# Operating Levers



## Minga

palancas de operación? 
hm
no me suena
alguien puede decirme cuál es la traducción correcta?
GRACIAS!
Minga


----------



## Silkesil

Buenas Minga, 

Para _operating lever_ encontré "palanca de embrague"; pero sin más contexto no sé si encaja con lo que estás traduciendo. 

¡Saludos!


----------



## V Mc Dee

Palancas de mando o accion should be more appropiate for the meaning of operating levers, o eso creo yo.


----------



## Silkesil

En principio, como forma compuesta es _palanca de embrague_, al menos, eso me aparece en todos los diccionarios de vocabulario especializado que he consultado y así es como lo entiendo yo cuando lo encuentro en algún manual. 

Me sale sobre todo en las secciones relacionadas con _clutch_ de rodillos y cilindros curvadores; pero supongo que será aplicable a otros campos. 

Para _palanca de mando_ he encontrado "command" o "control lever". 

¡Saludos!


----------



## Rogercito

Yo diría "mandos de operación" o "palancas de mando".
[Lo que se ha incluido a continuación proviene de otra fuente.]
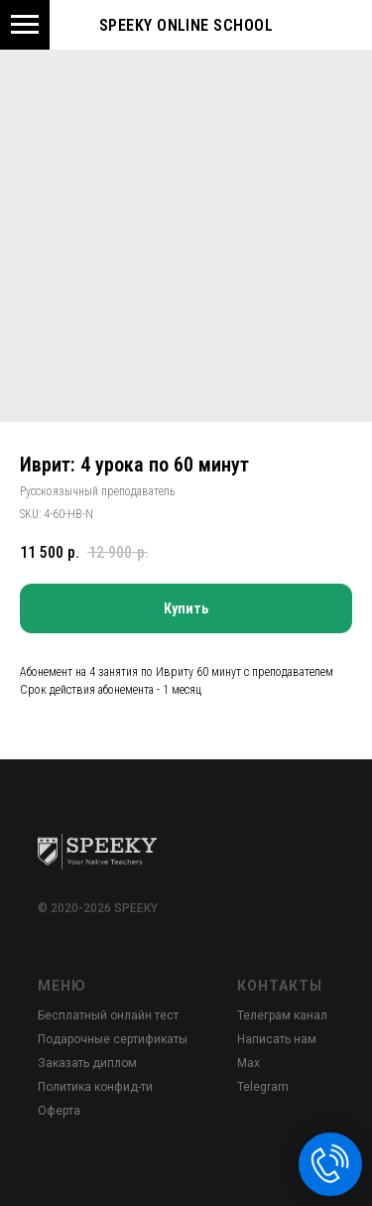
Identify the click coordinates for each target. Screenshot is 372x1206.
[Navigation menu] (25, 25)
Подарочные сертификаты (112, 1039)
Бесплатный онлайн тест (108, 1015)
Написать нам (276, 1039)
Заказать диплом (87, 1063)
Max (248, 1063)
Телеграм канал (282, 1015)
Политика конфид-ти (95, 1087)
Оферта (59, 1111)
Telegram (263, 1087)
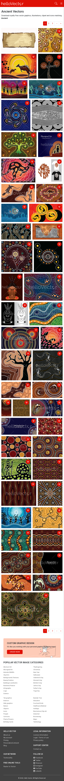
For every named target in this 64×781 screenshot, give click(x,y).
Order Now (15, 652)
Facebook (38, 758)
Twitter (37, 760)
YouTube (37, 768)
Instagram (38, 766)
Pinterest (37, 763)
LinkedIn (37, 771)
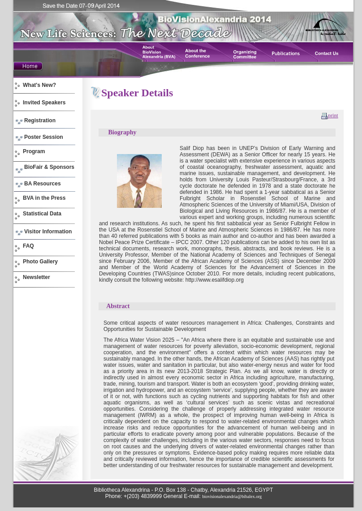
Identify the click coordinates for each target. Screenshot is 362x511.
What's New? (39, 85)
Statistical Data (42, 213)
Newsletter (36, 277)
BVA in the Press (44, 198)
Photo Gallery (40, 261)
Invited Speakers (44, 102)
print (333, 115)
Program (34, 151)
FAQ (28, 246)
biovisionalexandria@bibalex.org (232, 496)
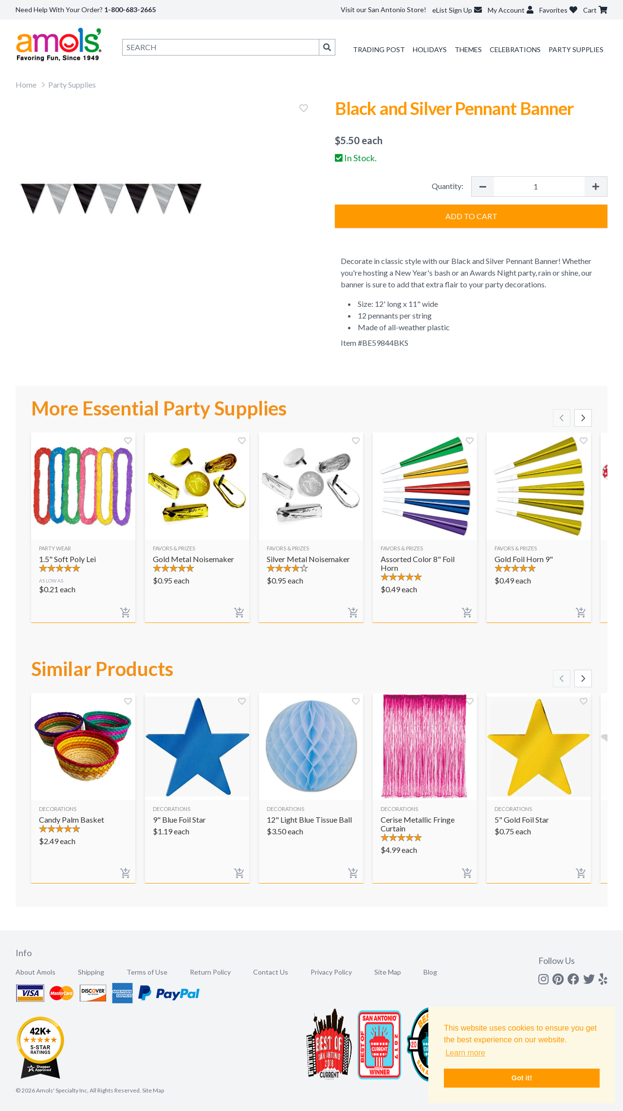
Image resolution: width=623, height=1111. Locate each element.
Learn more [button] (465, 1053)
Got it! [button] (522, 1078)
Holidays (430, 49)
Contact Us (270, 972)
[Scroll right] (583, 418)
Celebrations (515, 49)
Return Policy (210, 972)
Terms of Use (147, 972)
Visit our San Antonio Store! (383, 9)
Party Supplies (576, 49)
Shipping (91, 972)
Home (26, 84)
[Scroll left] (561, 418)
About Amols (35, 972)
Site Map (387, 972)
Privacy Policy (331, 972)
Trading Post (379, 49)
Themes (468, 49)
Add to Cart (471, 216)
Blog (430, 972)
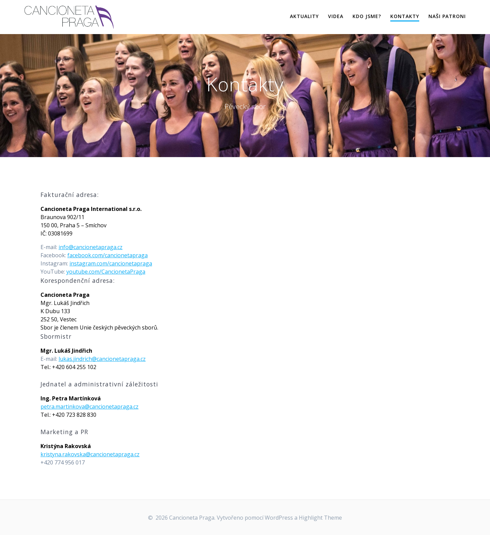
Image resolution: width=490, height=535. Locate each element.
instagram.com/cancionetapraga (110, 263)
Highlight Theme (320, 517)
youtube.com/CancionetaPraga (105, 271)
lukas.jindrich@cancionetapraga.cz (102, 359)
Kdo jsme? (367, 16)
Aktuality (304, 16)
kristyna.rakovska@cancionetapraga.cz (90, 454)
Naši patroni (447, 16)
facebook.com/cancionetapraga (107, 255)
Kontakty (404, 16)
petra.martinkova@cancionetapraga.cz (89, 406)
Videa (335, 16)
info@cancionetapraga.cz (90, 247)
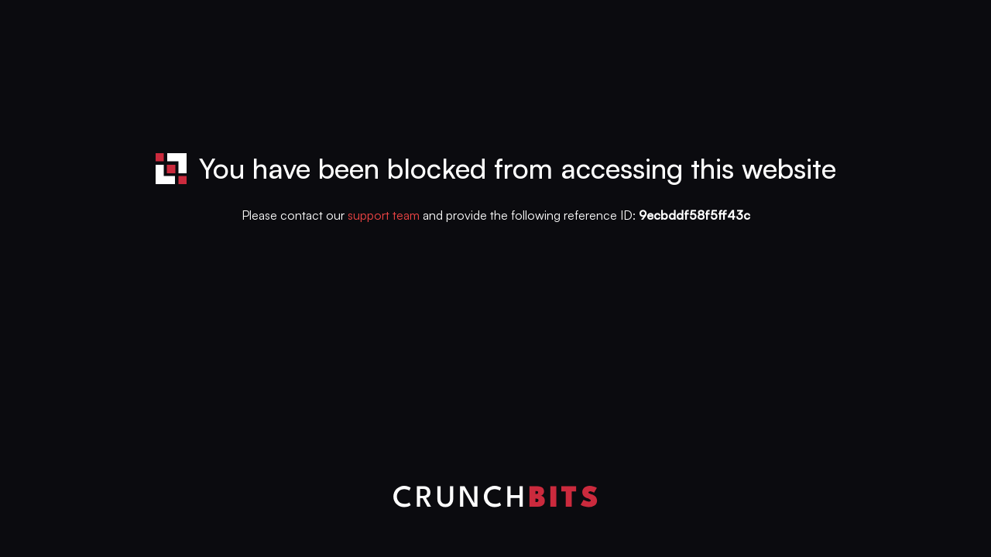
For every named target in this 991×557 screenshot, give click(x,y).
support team (384, 215)
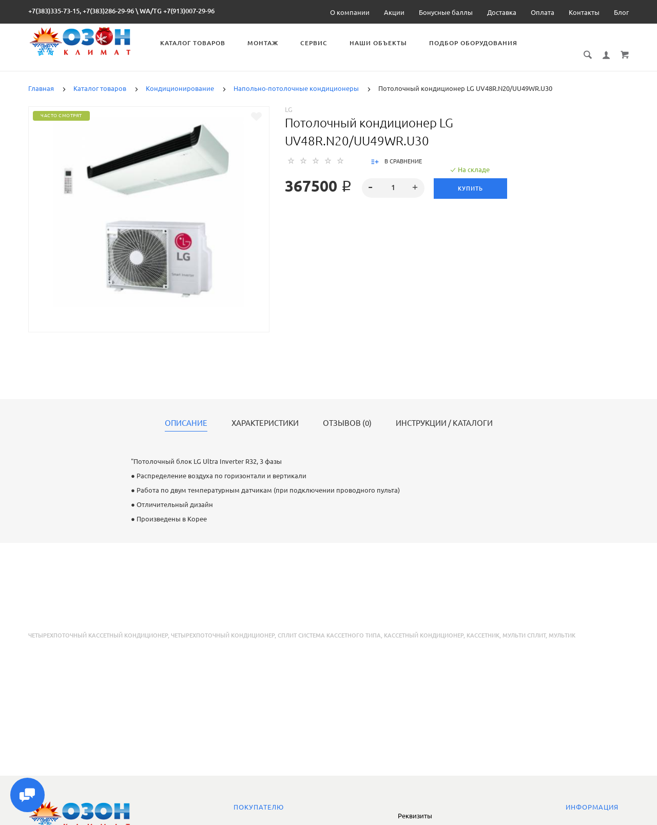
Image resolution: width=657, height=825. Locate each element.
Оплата (542, 12)
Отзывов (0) (347, 412)
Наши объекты (380, 43)
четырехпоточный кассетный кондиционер (98, 624)
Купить (470, 177)
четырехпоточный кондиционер (223, 624)
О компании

"Palanca de embrague" es mucho más específico que "palanca de operación". Sin más contexto es dificil decidir, pero yo tiendo a pensar que la segunda podría ser más correcta.


----------



## Minga

UFFF Minga FELIZ  !!!!!!!!!!!!!! 
GRACIAS CHEEE !!!! GRACIAS A TODOS!!!


----------



## Minga

hmmm miren este caso... no me parece que hable de palancas de cambio sino de operar un elevador o algo asi.. por favor su opinión y sugerencias!!!
Manual Handling refers to physical effort exerted to perform the task of moving an object, people or animals...whether it be lifting, pushing, pulling, carrying, stacking, sliding, wheeling or operating levers


----------



## V Mc Dee

Lever es definitivamente palanca en ingles, as in la LEY DE LA PLANCA: La fuerza por su brazo es a la resistencia por el suyo, e implica un punto de apoyo.  Palanca de embrague can't be anything in english but clutch lever, I'm certain of that, y esta referido al cambio de marchas que se produce al seleccionar un disco o rodillo de mayor o menor diametro, que por tanto afecta a la potencia desarrollada. Rogercito is on the money, pero tambien estoy de acuerdo con Silkesil en que si lo traduces a la inversa palanca de mando es control lever. Up here in the Oil industry we call operating levers (usados conjuntamente e  independiente de operation and lever como terminos individuales) a los medios de operacion o actuacion,  a lo que te permite hacer algo o efectuar una accion, en el uso de una maquina, it does not have to be literal.


----------



## alberto magnani

Estas palabras estaban en una pregunta relacionada con varias acciones realizadas por un hombre primitivo?
"Operating levers": se refiere a la acción del hombre primitivo "Haciendo Palanca" utilizando una palanca para mover,levantar un peso.


----------



## Minga

JJJJAAJA no Alberto... esto es para un manual de operadores de grúa... no exactamente primitivo!!!  !!! pero me sirve saber que es hacer palanca... ya tengo varios términos y les agradezco a todos su colaboración!


----------



## alberto magnani

Que útil es el contexto......


----------



## Minga

Te explico Alberto porque AUN no me cierra lo de operating levers.
Yo estoy traduciendo un manual para operadores de grúa. Operating levers NO es una palanca de mando sin UNA de las funciones que debe cumplir un operador y están diciendo qué puede causarles daño en la espalda por ejemplo. Y nombran: - pulling - pushing - lifting  AND operating levers...
POR LO TANTO operating lever es ALGO que realiza el operador y no un engranaje .. someone operates a lever.... 
Mejor ahora? Ojalá puedan ayudarme .. me tiene trancadísima esta expresión
muchas gracias!
Minga


----------



## alberto magnani

Estimada Minga allí va:
"Jalar, empujar, levantar y "operar palancas"  (manipular)
Suerte.


----------



## Minga

jja tenías razón con lo del contexto...
por apurada y no explicar a fondo, me llevó el doble de tiempo ºº
gracias de verdad Alberto por la ayuda y la paciencia  !
Minga


----------